Actually, I think that whole discussion is in his “Earth In Upheaval”. :’)
Definitely, bfl!
Think I still have the paperback.
EARTH IN UPHEAVAL
In this epochal book, Immanuel Velikovsky, one of the great scientists of modern times, puts the complete histories of our Earth and of humanity on a new basis. He presents the results of his 10-year-long interdisciplinary research in an easily understandable, even entertaining manner.
Inspite - or even because - of the disgraceful hostility, provoked by his theories, this book keeps being of ardent topicality, which in the light of recent scientific research is even growing.
Earth in Upheaval - a very exactly investigated and easily understandable book - contains material that completely revolutionizes our view of the history of the earth.
For all those who have ever wondered about the evolution of the earth, the formation of mountains and oceans, the origin of coal or fossils, the question of the ice ages and the history of animal and plant species, Earth in Upheaval is a MUST-READ!
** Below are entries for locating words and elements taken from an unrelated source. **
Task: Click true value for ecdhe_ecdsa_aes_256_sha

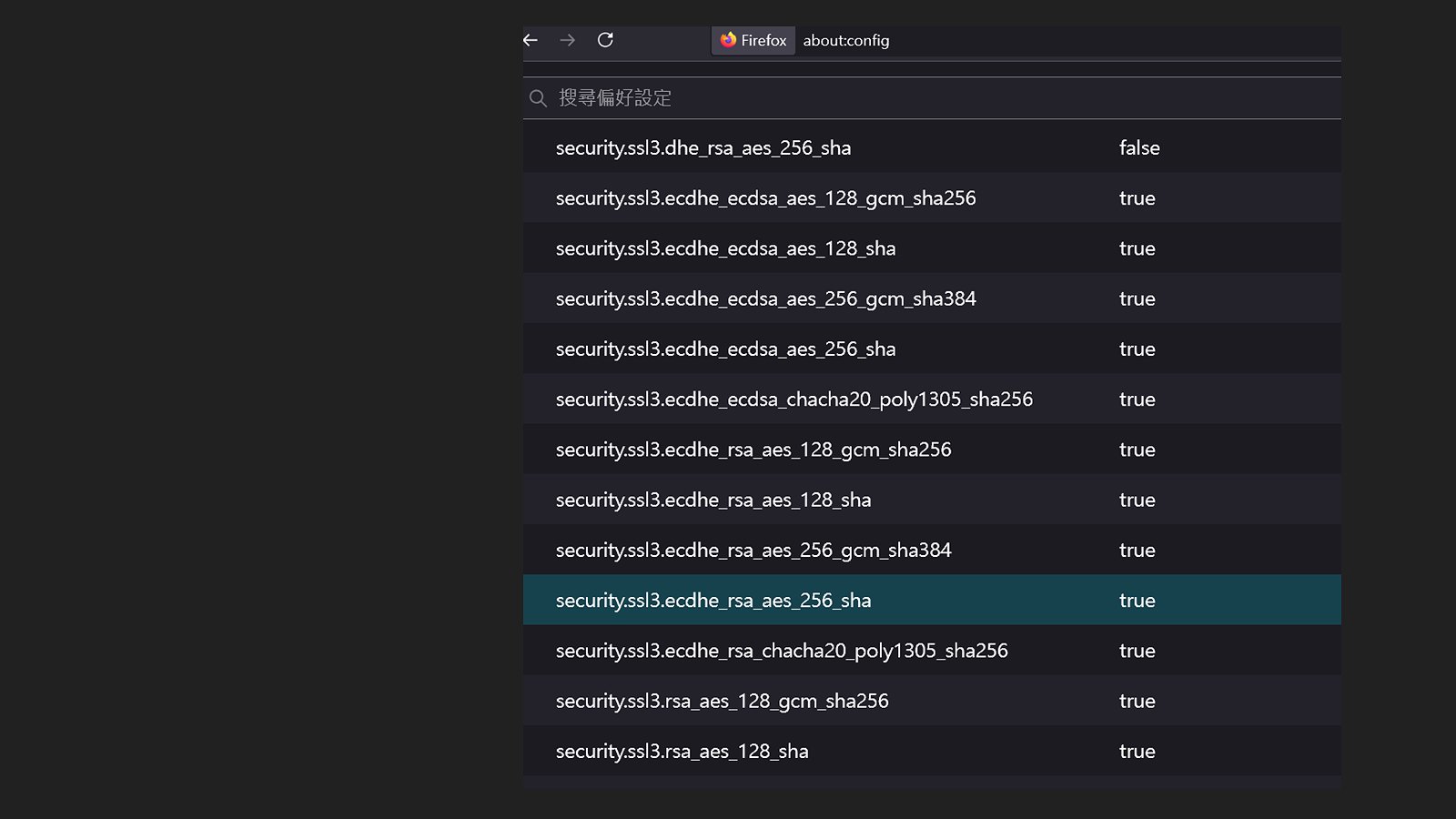Action: click(1137, 349)
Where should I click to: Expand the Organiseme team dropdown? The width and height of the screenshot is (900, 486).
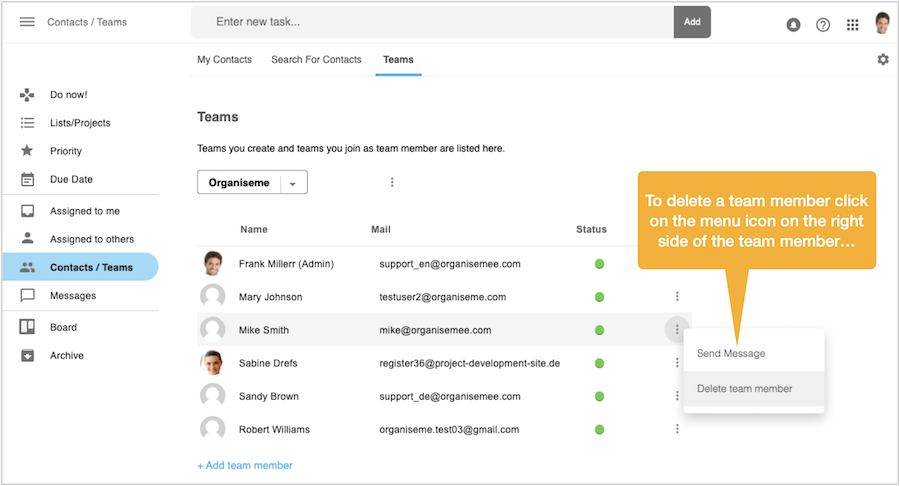tap(293, 183)
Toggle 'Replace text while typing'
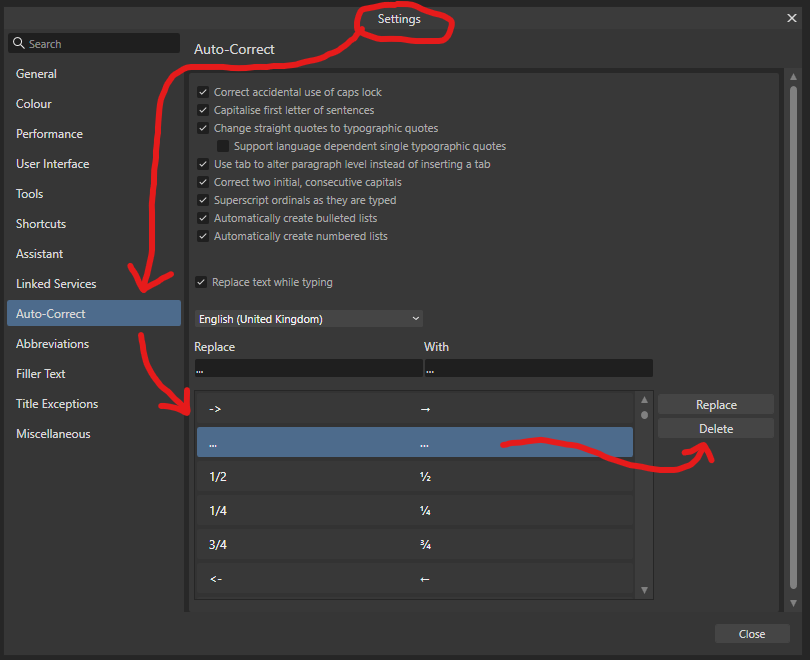 coord(201,282)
http://www.barnesandnoble.com/w/earth-in-upheaval-immanuel-velikovsky/1019336178
Walt always liked Mammoth. Made Joel upset as I recall.
Look there! Spotting a mammoth.
And all you have are 20 of you with sharp sticks.
What to do, what to do...
I first read Velikovsky’s works in the 1970’s. It had an impact on me.
Maybe a mammoth, injured by hunters, escaped into the river and was washed downstream a long way from where the people attacked it.
I don’t have access to the text (it used to be available for d/l), but perhaps *someone* does...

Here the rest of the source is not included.